Gesture and Narrativity in Children with Language Impairment
Mats AndrénI will present results from a comparative study of the use of gesture in children (8-11 years) with language impairment (LI) and typical language development (TD) as they retell cartoon plots. The analysis is conducted in terms of Kendon's (2004) distinction between referential and pragmatic functions of gesture and how they relate to McNeill's (1992) distinction between narrative and extranarrative levels of narration. We found that children with LI produced substantially less gestures in absolute numbers, but that the two groups were strikingly similar, in several respects, when correcting for the fact that the narratives told by the children with LI were shorter.
Taking current diagnostic criteria for (expressive and mixed expressive/receptive) language impairment as the vantage point for the discussion of the results, I will consider some fundamental issues for research on gesture in children with language impairment: both on a conceptual and empirical level. On a conceptual level, one may consider what it means to state that "language is impaired". The answer to this clearly depends on whether we consider gesture and "nonverbal communication" to be "part of language" or not, and in what way(s). One may also consider the principal question of what would be considered "normal" use of gesture in a child with impaired spoken language, given that gesture and speech is highly coordinated and co-expressive in children with typically developing language. On an empirical level, there is there is the question of if/how the use of gesture in children with language impairment differ from children with typical development. Is gesture also impaired? Is it somehow unaffected?
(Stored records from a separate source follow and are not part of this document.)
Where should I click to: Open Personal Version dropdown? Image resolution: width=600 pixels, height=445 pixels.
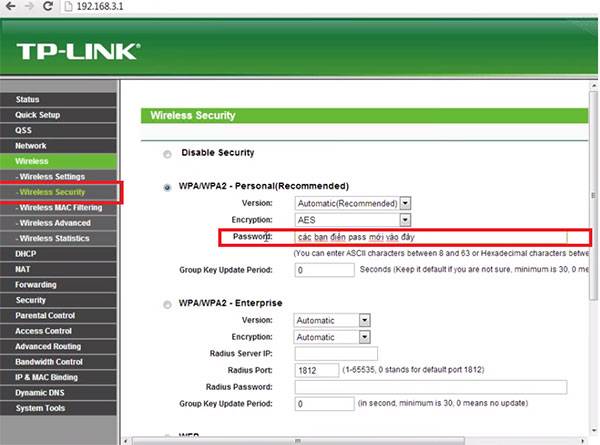[353, 203]
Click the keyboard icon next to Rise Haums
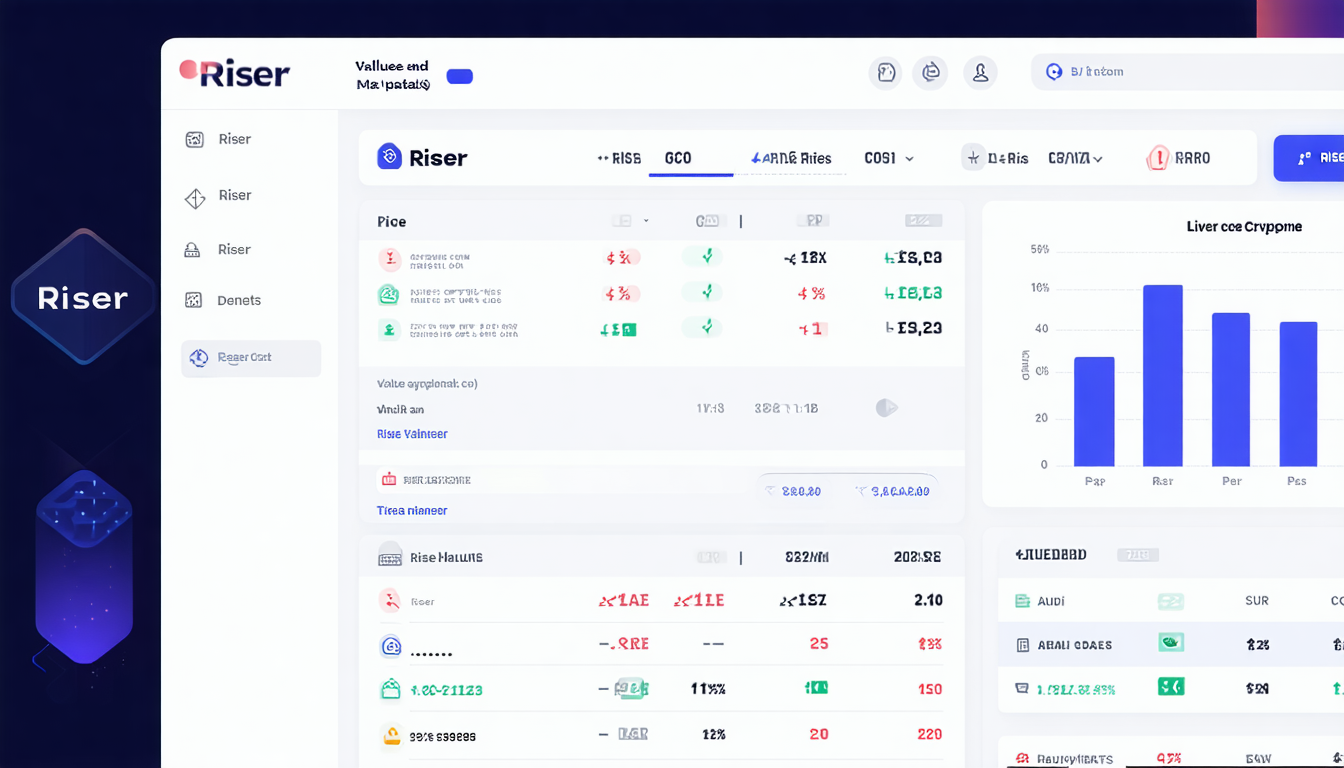 (390, 557)
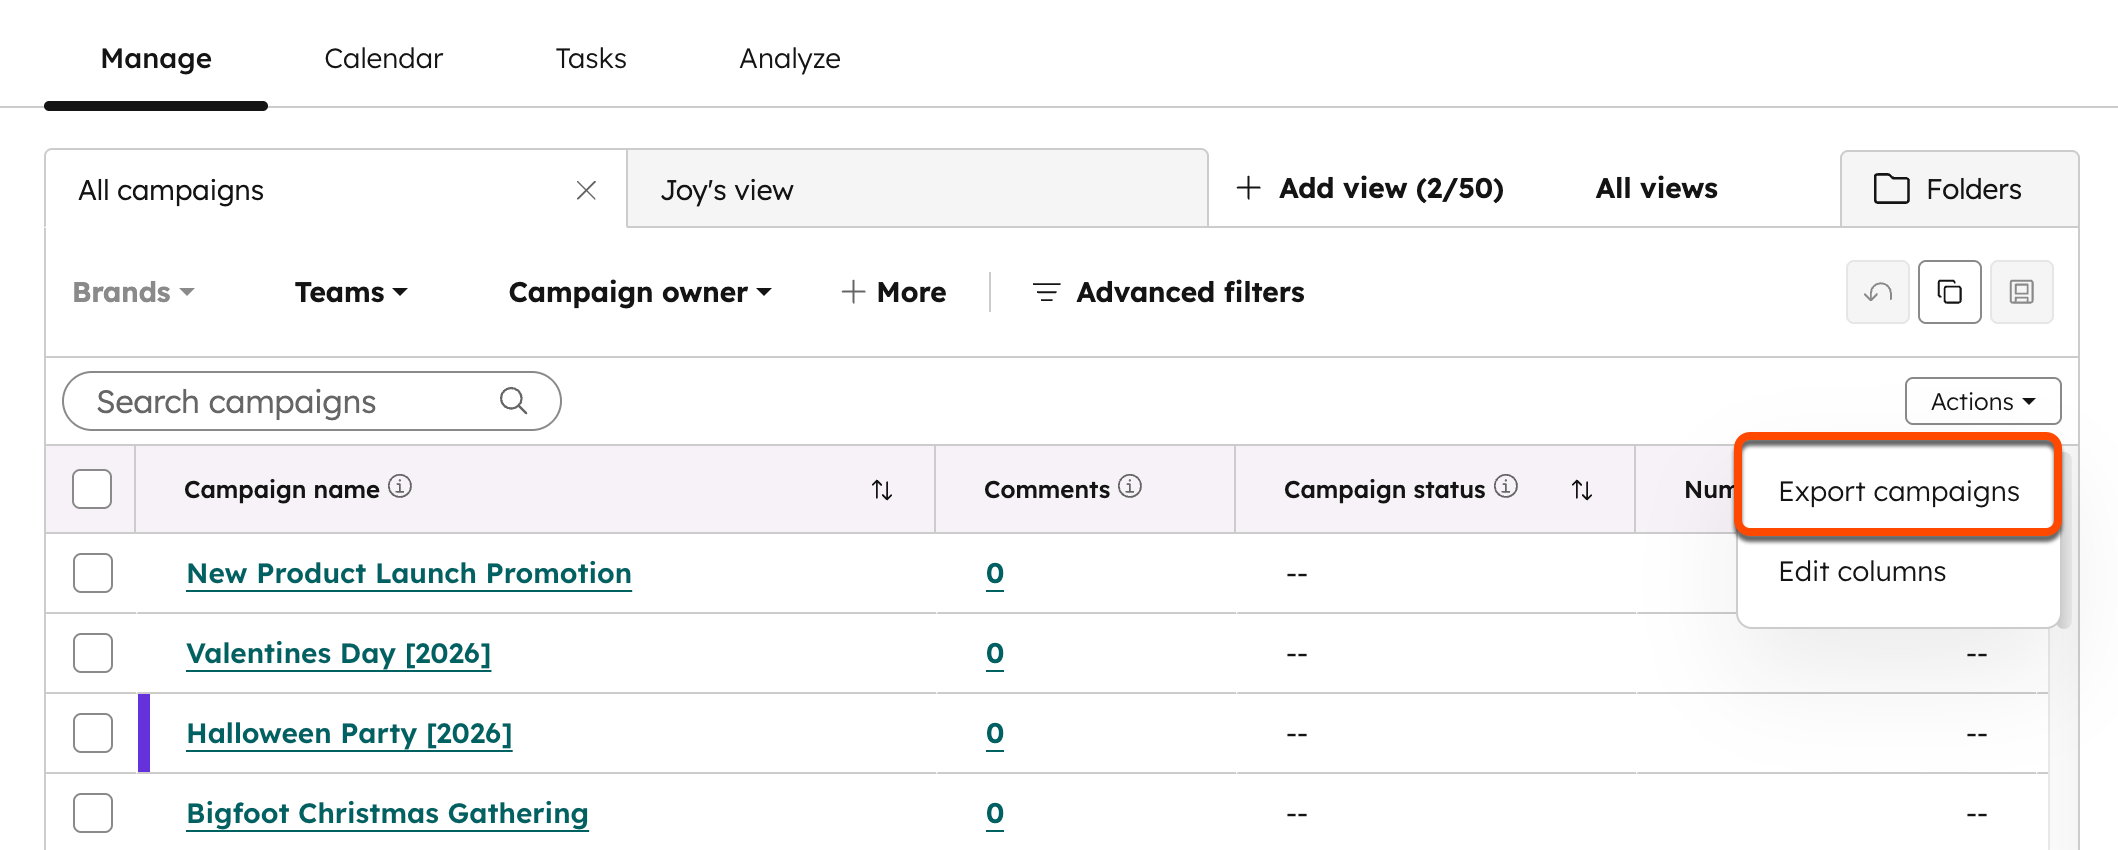
Task: Click the search magnifier icon
Action: point(513,401)
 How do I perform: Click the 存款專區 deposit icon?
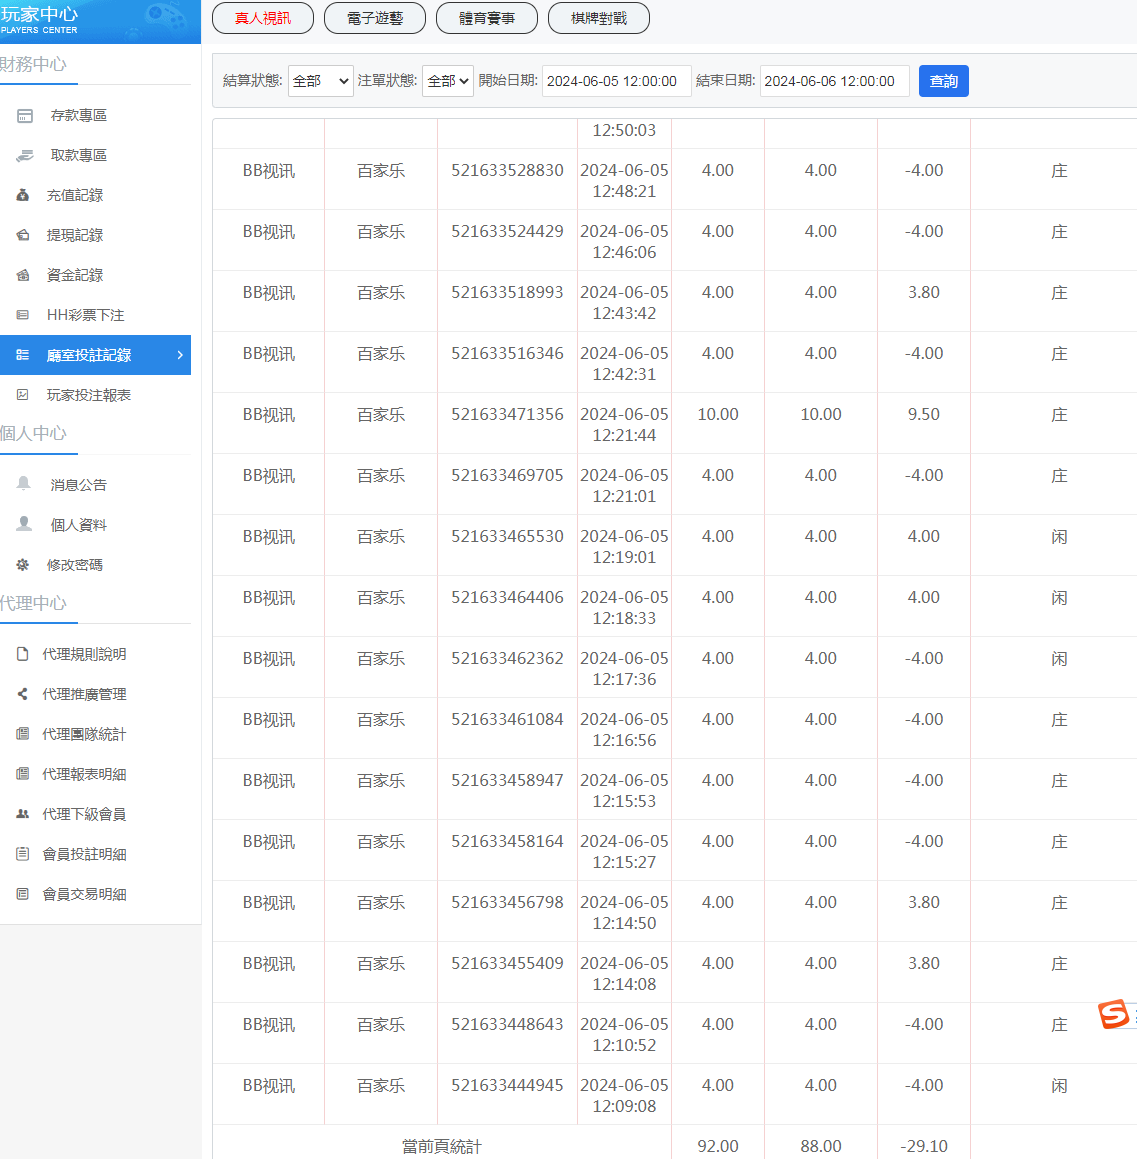coord(25,116)
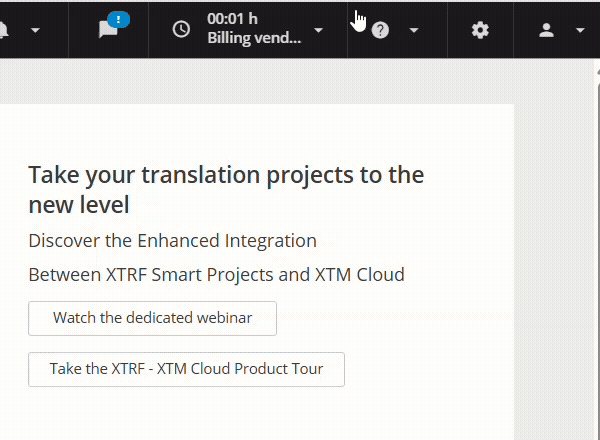
Task: Expand the dropdown arrow beside help
Action: 414,30
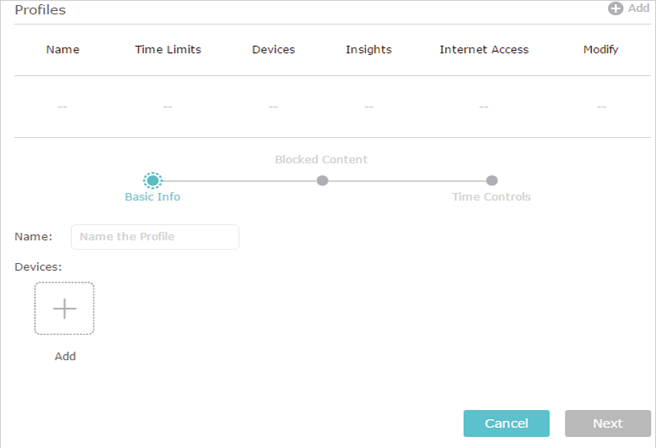656x448 pixels.
Task: Click the Devices column header in the table
Action: pyautogui.click(x=274, y=49)
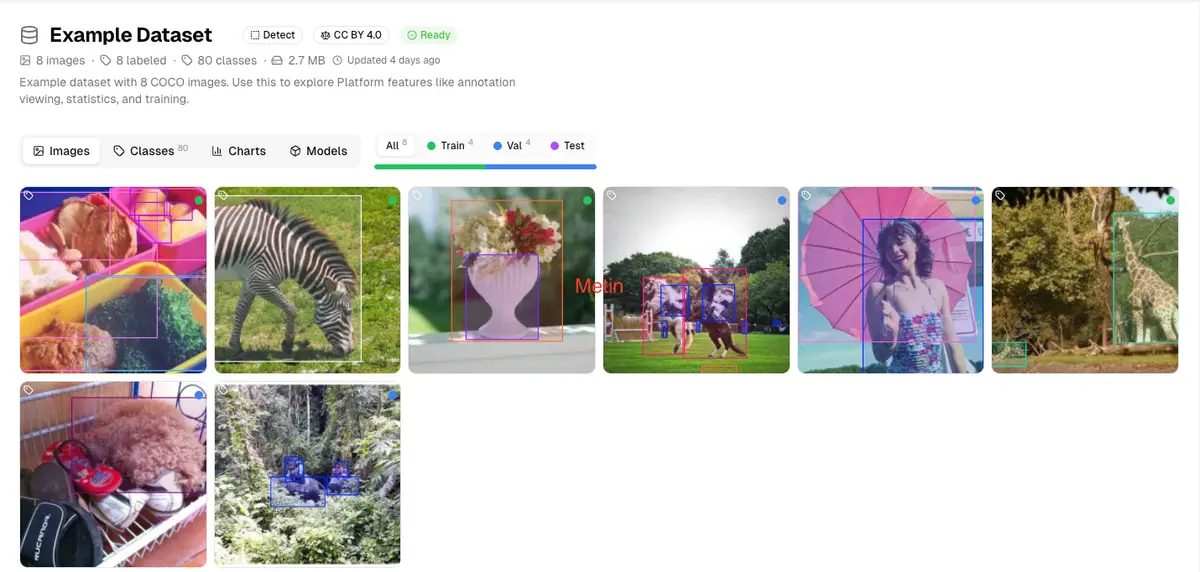Open the jungle elephants image thumbnail

tap(307, 475)
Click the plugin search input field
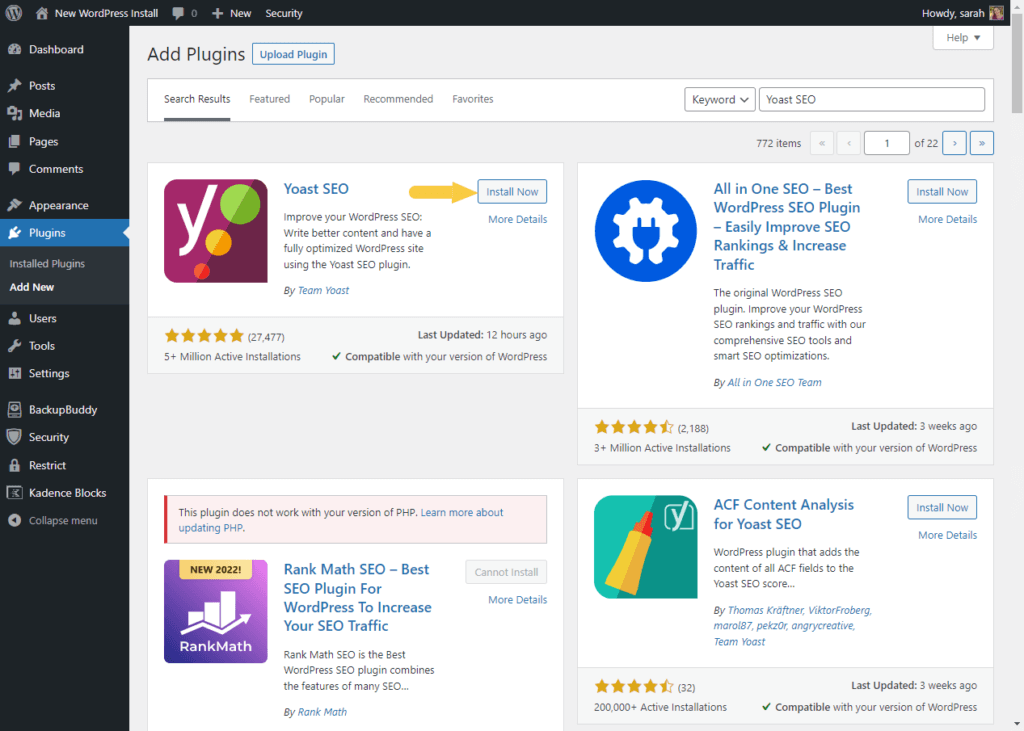 871,100
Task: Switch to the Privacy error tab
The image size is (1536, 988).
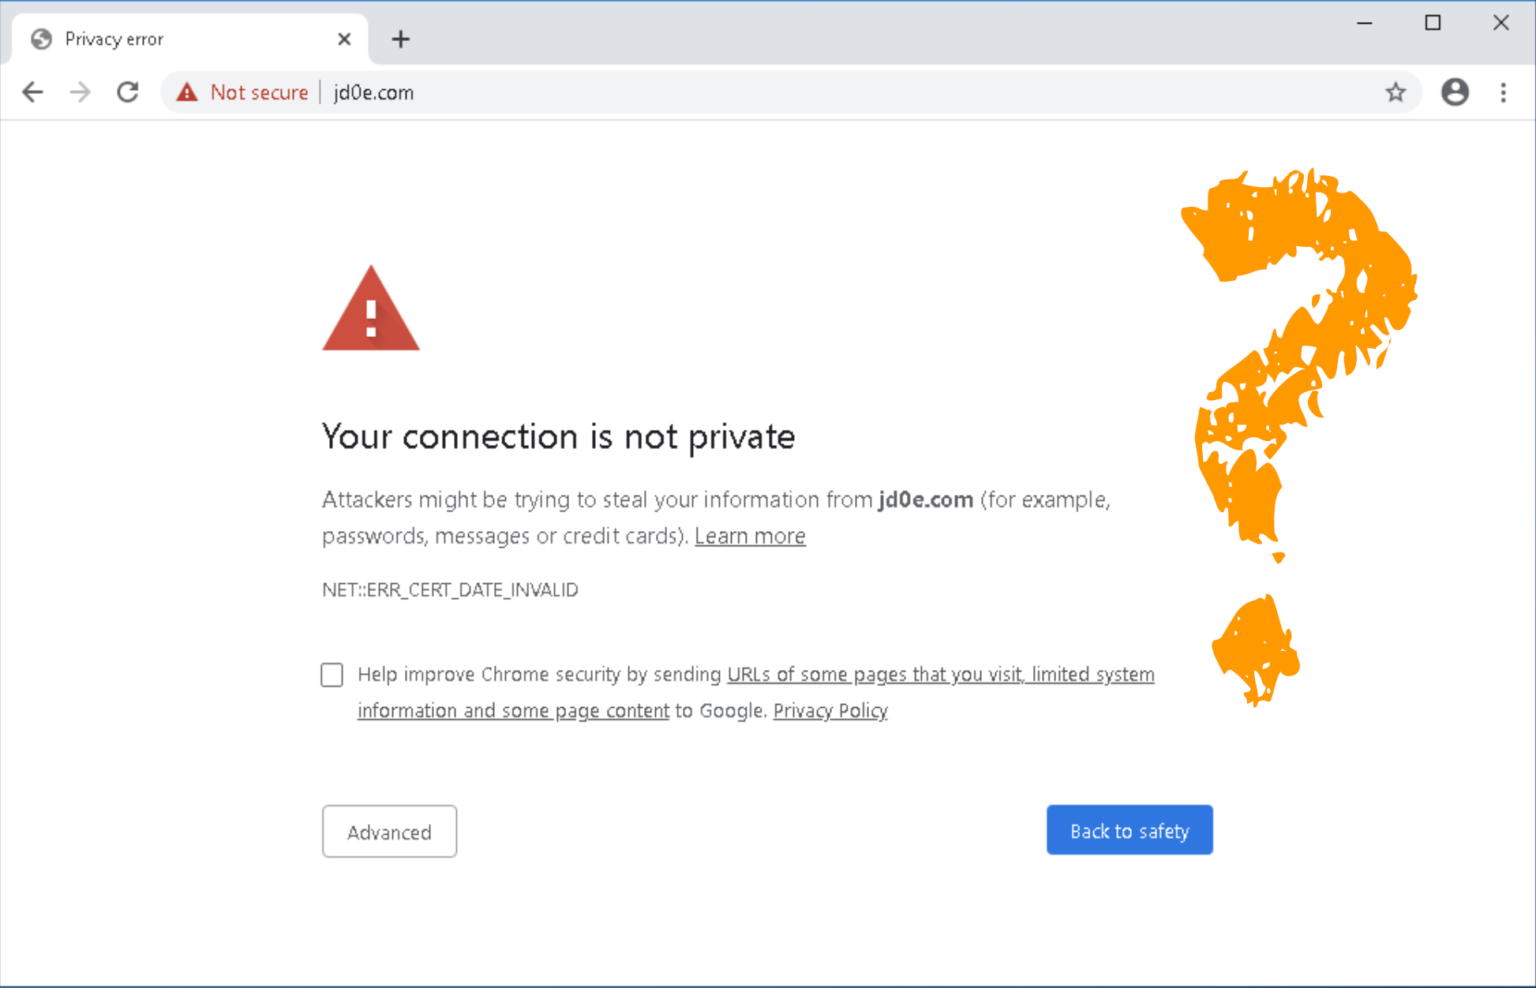Action: click(x=150, y=38)
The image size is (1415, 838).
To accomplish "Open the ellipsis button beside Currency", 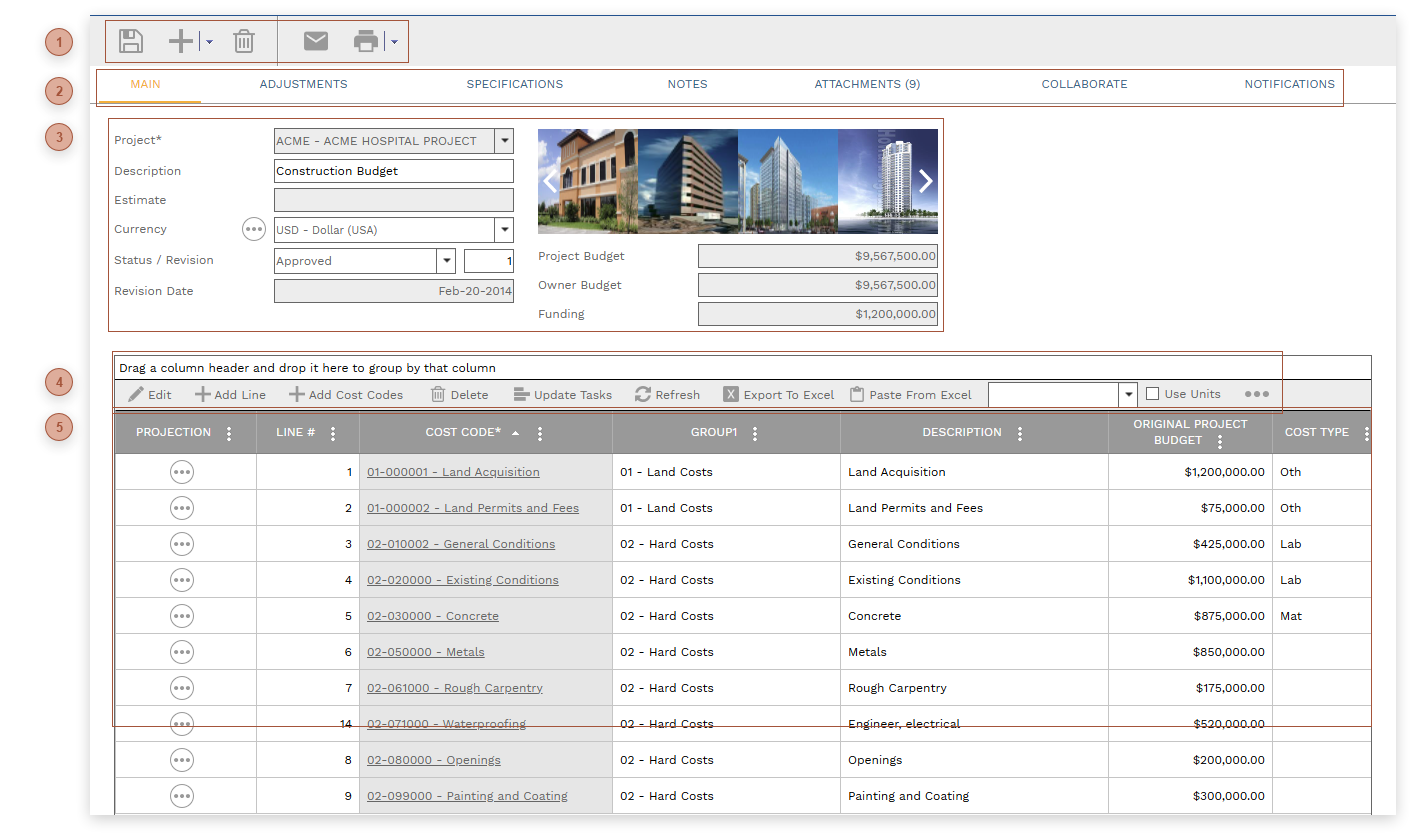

Is it even used in a compensatory manner? None of these questions can be answered with a simple "yes" or "no", but require more careful discussion.
The study was originally performed by Boel Forssell and Kirsi Mustaniemi, with me and Ulrika Nettelbladt as supervisors. We are now reworking some aspects of the study and plan to submit an article based on this. The overall aim is to contribute to a more precise understanding of multimodality in relation to language impairment and clarification of diagnostic criteria: both conceptually and empirically.